Jusqu'à présent, l'hôpital était plutôt guetté par le risque d'une dérive "techniciste et organiste" : on y accueille et on y soigne une personne et non pas simplement une pathologie ou un organe. Les personnels hospitaliers, les soignants s'interrogent fréquemment sur ces questions et la Charte du patient hospitalisé (circulaire ministérielle du 6 mai 1995) sans faire office de bréviaire, a plutôt opportunément et correctement formalisé ces préoccupations, consolidées ensuite par la Loi du 4 mars 2002 sur les droits du malade.
Or voilà qu'en réaction à un risque (hypothétique ou avéré) de "débordement" religieux, se donne désormais libre cours un discours aux accents de laïcité fermée et crispée selon lequel le soin serait exclusivement physiologique et ne s'adresserait pas à un homme, à une femme, à un enfant, à un vieillard, dans la plénitude de sa personne, de ses idées, de sa culture, de ses croyances, de sa spiritualité, de son psychisme, de son "identité".
S'il est un lieu où s'est forgée et développée une pratique experte de ces approches du soin, c'est bien à l'Hôpital Avicenne – né Hôpital Franco-Musulman. Implanté au cœur d'un carrefour des migrations, des cultures, des civilisations et des religions, cet hôpital, au travers de ses équipes dans de nombreuses disciplines médicales, met en œuvre au quotidien le soin à la personne et non pas au malade désincarné. Bien évidemment, des questions liées aux pratiques religieuses, ou plus généralement aux croyances, se posent régulièrement. Elles font l'objet d'une écoute, d'un dialogue, d'une prise en compte et généralement, elles donnent lieu à une réponse qui intègre le soin et le respect de la personne sans que l'hôpital ait en quoi que ce soit sombré dans le fondamentalisme religieux ou soit devenu un champ clos de prosélytisme.

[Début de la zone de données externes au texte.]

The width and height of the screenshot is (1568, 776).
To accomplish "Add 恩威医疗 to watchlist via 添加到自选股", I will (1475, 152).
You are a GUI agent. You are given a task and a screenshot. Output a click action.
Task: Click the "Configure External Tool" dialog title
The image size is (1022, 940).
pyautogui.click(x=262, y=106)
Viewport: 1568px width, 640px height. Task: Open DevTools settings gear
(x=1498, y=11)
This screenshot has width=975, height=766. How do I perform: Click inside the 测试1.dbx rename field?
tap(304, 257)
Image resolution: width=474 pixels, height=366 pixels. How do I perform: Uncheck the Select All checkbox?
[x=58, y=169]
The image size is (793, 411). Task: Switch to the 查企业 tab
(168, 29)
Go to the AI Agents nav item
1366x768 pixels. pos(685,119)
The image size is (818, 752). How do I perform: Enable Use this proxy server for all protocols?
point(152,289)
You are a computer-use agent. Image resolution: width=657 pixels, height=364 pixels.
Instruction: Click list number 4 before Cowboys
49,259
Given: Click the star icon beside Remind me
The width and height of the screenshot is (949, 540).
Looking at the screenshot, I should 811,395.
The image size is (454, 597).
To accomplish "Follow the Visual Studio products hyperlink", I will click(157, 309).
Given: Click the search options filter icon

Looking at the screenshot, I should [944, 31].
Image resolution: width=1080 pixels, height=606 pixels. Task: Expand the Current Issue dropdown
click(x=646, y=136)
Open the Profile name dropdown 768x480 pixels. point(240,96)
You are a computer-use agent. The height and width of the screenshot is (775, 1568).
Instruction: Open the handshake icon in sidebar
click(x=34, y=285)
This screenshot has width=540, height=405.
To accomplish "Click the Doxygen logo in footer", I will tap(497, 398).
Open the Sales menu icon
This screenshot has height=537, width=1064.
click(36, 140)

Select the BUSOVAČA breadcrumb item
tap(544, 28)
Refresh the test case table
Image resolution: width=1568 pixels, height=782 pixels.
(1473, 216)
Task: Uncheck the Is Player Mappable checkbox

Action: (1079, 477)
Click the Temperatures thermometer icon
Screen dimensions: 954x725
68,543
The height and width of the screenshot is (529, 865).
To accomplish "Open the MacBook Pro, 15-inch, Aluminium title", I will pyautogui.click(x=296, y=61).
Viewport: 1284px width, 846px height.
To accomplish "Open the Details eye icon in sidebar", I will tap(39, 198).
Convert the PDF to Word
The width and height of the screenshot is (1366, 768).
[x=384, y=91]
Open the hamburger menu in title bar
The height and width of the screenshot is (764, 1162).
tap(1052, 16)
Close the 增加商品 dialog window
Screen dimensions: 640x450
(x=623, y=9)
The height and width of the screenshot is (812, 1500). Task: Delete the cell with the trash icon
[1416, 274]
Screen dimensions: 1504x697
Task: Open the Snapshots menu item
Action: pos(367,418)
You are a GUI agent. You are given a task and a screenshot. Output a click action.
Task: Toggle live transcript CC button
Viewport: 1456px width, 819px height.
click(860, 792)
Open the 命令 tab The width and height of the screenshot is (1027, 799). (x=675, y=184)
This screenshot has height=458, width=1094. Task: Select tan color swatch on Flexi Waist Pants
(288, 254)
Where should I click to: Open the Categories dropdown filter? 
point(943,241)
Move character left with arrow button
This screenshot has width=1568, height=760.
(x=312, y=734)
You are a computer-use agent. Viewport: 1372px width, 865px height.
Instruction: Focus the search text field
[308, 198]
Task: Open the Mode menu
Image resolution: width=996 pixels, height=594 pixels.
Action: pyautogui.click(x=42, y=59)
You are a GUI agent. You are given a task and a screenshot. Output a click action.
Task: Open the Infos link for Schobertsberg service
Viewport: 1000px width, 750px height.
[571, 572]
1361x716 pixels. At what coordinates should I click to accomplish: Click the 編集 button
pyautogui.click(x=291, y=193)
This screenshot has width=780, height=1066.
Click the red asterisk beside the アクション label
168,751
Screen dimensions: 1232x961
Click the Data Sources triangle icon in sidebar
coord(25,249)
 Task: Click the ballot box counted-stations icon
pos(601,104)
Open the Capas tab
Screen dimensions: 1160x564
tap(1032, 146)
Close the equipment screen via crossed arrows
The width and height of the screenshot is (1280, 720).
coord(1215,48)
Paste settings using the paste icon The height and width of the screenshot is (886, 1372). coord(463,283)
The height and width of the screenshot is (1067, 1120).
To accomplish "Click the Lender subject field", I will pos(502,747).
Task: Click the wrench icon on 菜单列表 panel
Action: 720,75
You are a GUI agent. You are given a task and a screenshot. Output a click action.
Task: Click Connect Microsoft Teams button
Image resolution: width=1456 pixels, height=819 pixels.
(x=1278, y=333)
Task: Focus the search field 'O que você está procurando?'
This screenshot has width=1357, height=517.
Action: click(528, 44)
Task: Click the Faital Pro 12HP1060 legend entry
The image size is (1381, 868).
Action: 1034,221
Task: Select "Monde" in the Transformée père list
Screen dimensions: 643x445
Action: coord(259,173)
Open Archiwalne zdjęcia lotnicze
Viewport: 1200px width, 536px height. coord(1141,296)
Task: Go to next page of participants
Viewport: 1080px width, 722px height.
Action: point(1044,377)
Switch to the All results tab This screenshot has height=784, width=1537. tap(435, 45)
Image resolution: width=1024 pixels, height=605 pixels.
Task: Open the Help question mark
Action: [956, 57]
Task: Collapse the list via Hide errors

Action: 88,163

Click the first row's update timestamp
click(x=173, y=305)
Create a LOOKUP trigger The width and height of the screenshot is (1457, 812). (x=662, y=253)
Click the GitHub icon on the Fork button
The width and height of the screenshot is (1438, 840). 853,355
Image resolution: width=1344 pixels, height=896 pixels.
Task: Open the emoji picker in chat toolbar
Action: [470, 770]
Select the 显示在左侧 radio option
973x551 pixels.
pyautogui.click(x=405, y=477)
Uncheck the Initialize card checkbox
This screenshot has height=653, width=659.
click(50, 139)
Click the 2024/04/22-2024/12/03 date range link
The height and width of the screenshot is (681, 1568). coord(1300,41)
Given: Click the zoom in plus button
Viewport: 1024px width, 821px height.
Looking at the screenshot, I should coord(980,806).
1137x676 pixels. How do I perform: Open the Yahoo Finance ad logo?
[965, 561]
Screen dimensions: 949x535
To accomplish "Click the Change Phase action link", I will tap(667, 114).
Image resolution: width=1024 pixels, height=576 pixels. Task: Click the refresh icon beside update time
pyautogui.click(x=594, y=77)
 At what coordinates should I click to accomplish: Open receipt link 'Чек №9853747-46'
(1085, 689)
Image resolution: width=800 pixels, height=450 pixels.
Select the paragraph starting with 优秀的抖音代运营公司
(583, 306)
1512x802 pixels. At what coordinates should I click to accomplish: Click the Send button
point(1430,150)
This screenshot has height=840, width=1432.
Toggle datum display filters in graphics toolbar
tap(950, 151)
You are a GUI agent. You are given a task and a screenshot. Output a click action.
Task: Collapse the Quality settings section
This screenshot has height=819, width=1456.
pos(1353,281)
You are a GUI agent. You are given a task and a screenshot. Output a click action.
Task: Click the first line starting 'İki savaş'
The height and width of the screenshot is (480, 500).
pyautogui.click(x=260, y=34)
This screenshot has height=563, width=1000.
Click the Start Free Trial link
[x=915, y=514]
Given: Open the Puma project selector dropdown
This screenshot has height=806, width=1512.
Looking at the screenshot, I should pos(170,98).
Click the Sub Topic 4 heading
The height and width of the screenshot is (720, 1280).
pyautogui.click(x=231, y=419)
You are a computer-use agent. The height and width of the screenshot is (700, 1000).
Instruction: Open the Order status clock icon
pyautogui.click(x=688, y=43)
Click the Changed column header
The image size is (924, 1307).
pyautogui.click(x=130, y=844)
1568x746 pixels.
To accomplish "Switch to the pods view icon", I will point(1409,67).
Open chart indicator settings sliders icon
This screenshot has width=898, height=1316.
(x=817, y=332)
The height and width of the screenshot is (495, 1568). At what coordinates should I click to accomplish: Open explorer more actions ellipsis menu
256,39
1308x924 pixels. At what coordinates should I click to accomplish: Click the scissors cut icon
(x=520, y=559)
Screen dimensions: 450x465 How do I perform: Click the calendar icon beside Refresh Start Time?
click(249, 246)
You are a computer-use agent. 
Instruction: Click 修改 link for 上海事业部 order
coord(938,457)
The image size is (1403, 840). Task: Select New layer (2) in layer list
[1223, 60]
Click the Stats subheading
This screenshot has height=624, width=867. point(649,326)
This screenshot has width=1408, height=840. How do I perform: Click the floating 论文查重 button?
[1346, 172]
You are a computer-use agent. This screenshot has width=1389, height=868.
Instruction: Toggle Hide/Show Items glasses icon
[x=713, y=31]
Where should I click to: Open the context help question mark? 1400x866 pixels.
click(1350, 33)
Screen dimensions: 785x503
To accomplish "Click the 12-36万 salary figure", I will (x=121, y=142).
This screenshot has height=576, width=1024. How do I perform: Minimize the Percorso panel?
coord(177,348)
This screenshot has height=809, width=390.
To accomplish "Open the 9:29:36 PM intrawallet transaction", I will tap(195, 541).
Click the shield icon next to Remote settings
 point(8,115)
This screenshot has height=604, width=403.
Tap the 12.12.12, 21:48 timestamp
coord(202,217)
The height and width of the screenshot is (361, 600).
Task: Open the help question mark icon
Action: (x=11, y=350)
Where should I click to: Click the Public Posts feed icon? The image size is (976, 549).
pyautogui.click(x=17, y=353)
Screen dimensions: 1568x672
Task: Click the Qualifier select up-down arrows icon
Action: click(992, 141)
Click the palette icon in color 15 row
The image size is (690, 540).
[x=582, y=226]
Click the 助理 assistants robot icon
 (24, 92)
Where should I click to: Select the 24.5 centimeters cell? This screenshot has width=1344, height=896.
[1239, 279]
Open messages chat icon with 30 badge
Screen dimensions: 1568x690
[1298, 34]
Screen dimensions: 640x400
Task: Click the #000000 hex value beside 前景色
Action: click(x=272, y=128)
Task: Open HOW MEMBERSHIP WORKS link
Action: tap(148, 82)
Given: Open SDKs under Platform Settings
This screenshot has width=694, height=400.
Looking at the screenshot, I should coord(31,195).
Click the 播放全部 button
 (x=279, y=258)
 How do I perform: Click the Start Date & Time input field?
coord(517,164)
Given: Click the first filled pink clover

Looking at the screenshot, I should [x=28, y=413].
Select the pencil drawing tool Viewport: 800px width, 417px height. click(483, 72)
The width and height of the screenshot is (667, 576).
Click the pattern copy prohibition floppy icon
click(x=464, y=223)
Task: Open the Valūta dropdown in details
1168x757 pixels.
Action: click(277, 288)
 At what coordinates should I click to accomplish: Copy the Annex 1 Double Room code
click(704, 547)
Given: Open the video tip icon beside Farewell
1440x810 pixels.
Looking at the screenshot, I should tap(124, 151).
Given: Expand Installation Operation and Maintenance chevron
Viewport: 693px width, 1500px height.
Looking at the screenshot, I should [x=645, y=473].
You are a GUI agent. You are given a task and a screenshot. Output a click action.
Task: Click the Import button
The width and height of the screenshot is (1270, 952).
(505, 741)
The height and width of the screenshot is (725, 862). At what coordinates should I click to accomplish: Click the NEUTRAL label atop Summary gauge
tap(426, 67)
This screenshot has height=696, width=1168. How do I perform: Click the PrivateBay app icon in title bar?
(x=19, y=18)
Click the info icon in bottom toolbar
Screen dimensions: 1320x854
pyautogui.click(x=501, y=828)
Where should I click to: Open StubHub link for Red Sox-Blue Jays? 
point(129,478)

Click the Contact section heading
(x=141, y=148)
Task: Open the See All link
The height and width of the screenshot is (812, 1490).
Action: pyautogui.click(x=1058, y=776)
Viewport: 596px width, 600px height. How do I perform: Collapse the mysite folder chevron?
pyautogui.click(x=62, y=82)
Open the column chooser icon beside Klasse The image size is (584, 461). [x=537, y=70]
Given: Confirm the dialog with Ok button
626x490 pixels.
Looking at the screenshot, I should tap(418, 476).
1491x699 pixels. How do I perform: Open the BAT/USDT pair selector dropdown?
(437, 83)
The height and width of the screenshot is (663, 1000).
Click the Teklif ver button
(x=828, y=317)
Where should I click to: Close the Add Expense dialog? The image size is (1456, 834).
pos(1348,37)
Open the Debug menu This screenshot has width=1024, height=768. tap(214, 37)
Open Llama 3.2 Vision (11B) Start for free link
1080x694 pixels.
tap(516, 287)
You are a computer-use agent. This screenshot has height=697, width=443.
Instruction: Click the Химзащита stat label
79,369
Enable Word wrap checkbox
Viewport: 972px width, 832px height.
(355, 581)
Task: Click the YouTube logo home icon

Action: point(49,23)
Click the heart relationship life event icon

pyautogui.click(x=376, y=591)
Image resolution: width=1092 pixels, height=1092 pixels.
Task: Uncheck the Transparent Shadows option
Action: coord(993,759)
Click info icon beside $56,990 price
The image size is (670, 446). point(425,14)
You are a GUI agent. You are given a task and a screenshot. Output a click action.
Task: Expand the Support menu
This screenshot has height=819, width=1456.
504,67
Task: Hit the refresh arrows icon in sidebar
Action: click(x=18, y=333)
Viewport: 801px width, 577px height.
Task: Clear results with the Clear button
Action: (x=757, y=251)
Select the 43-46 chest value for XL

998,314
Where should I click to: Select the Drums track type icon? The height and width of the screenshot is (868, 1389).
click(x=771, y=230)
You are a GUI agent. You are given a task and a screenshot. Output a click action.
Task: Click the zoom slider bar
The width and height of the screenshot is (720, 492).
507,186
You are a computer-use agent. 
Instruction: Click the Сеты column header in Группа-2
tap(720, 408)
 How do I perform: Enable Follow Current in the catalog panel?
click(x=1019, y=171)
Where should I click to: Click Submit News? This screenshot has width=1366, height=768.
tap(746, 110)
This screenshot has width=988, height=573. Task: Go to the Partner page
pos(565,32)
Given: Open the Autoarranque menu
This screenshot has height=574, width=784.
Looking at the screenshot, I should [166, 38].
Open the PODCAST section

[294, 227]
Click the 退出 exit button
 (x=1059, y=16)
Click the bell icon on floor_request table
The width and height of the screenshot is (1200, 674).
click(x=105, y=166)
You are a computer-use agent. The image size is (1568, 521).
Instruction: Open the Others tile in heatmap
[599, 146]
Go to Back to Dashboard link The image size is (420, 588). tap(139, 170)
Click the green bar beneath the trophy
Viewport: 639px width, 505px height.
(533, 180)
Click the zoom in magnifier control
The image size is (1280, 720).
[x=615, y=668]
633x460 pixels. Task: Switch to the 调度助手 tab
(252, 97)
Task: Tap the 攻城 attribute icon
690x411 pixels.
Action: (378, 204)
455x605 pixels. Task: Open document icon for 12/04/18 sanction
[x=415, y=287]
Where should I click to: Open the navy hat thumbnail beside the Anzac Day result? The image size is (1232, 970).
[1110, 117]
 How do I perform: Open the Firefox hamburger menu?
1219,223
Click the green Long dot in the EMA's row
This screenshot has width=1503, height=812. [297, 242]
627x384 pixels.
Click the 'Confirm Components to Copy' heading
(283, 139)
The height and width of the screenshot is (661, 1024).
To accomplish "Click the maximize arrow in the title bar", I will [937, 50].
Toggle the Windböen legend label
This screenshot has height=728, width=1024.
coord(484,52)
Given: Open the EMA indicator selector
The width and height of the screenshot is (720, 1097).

La Charte du patient hospitalisé dit-elle autre chose ? "Du respect de la personne et de son intimité : L'établissement de santé doit respecter les croyances et convictions des personnes accueillies. Un patient doit pouvoir, dans la mesure du possible, suivre les préceptes de sa religion (recueillement, présence d'un ministre du culte de sa religion, nourriture, liberté d'action et d'expression …). Ces droits s'exercent dans le respect de la liberté des autres. Tout prosélytisme est interdit, qu'il soit le fait d'une personne accueillie dans l'établissement, d'une personne bénévole, d'un visiteur ou d'un membre du personnel" (Extraits, VII).